» Given text:
[Begin]
Updated: Jan 18, 2019
The Spartan Race World Championship in Lake Tahoe, CA was an Intense race!
I flew out the morning before the race, landed in Reno, drove my rental truck down to South Lake Tahoe where my inexpensive hotel room was, ate, slept, and drove up to Squaw Valley early Saturday morning to arrive in time for the race.
And then the race started. It started on a 12-15% incline and kept climbing for virtually the next 3 miles. It was hard going. That type of incline on uneven terrain isn’t easy to keep a fast pace on. Sections of the ground on that first climb were covered in brand new mulch which isn’t ideal for traction.
The first big obstacle was the Hercules Hoist. Everyone was flying through it. I didn’t see anyone struggle and I cleared that obstacle in one of the fastest times I ever have. We hadn’t done any heavy carries yet so there was a lot of strength in the tank still.
Things changed at the Swim. The water was very cold. Let me say that again. The water was very cold. I am not great in cold water. I certainly don’t love it. The first 30 seconds in it was very hard to breath and my mind started questioning my ability to finish. I began focusing on my breathing and tried to stop thinking about anything else. I decided to swim on my side. It was extremely effective with the life jacket on. Normally life jackets cause a huge amount of water resistance, but moving sideways didn’t use much energy and I was slicing through the water. I passed at least 4 people in the water.
Getting out again, my only goal was to move fast. It was less about placement and more about ensuring that I got my body as warm as I could as fast as I could. I pumped my arms more than normal while running to create even more heat.
Soon we hit the Bucket Carry. It’s always heavy. It’s always challenging. I’ve done harder bucket carries, but this one was quite difficult after having had very cold hands. The back half of the carry was all uphill and took some time to finish off.
[End]
» Provided data:
[Begin]
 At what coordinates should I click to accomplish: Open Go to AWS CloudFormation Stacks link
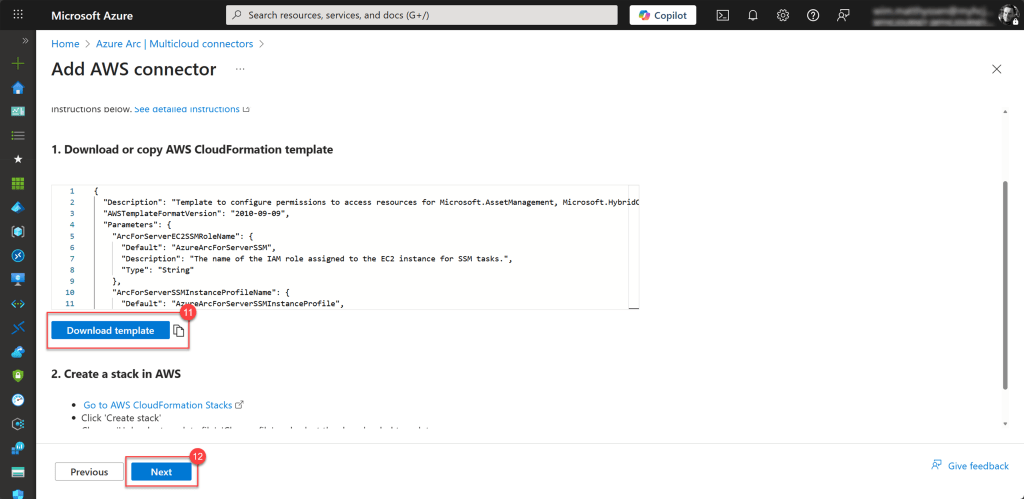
[End]
» Problem 1: Which obstacles does the Spartan Race account name?
» Problem 2: Write what comes next in the Spartan Race account, starting after its last sentence.

» Final answer 1: Hercules Hoist, Swim, Bucket Carry

» Final answer 2:
The gauntlet at the top of the mountain is where I had my first “miscue”. I went right through the Sled Drag and Atlas Carry without any issue. However, I made a very (obvious) wrong turn right after that. Instead of making an immediate turn and going under the Barbwire Crawl, I started running up the hill where a volunteer was standing. It seemed off to me so I yelled to him and asked if I was going the right way. He redirected me, but not before I’d already lost several places for my mistake. Oddly enough, a volunteer at the Barbwire Crawl had watched me run literally right by her and hadn’t said a word. Spartan has a ton of great volunteers, but sometimes they don’t do their jobs.
The Barbwire Crawl took me minutes. I don’t know why, but I struggled to get through it. A crawl that should have taken 40-60 seconds lasted well over 2.5 minutes. Happy to be done with that weird moment, I made my way through Rolling Mud and under the Dunk Wall. During the swim I had kept my head dry which helped keep me warm. I obviously didn’t have that luxury when it came to the Dunk Wall. My head was quite cold for a few minutes afterwards. I made quick work of the Slip Wall and was on my way to begin my decent for the first time in the race.
The spear throw was the next obstacle up. I’ve missed it so many times this year and I wanted very badly to complete that obstacle. As I saw it in the distance, I prayed, “God, please let me get the spear. Please let me get the spear.” I ran up, found a spear I liked with a bale I liked, took a breath, aimed, threw, and MADE IT! I raised both of my hands up to Heaven for a second and then ran on to the next obstacle. Thank God I made that spear.
Several obstacles followed on the way down the mountain. There was the Armour which is probably the easiest carry obstacle in all of OCR. Then there was the Double Sandbag Carry which I now believe to be the hardest carry obstacle in OCR. If they weighed what they’re supposed to, I was carrying 140lb while I myself only weigh 160lbs. It was grueling. I knew I couldn’t set the bags down. I’d never get them back up. I just had to keep taking step by step up the hill. Once I get to the downhill I was able to speed up a bit and then it was over. Running after carrying 140lbs doesn’t feel like running; it feels like flying.
Down the mountain and through Olympus I went. Over the A-Frame, in and through Ape Hanger, over to the Tire Flip where I very barely was able to get my fingers under the tire and flip it twice, into another Double Sandbag Carry, through Monkey, Twister, Monkey, and back up the mountain again.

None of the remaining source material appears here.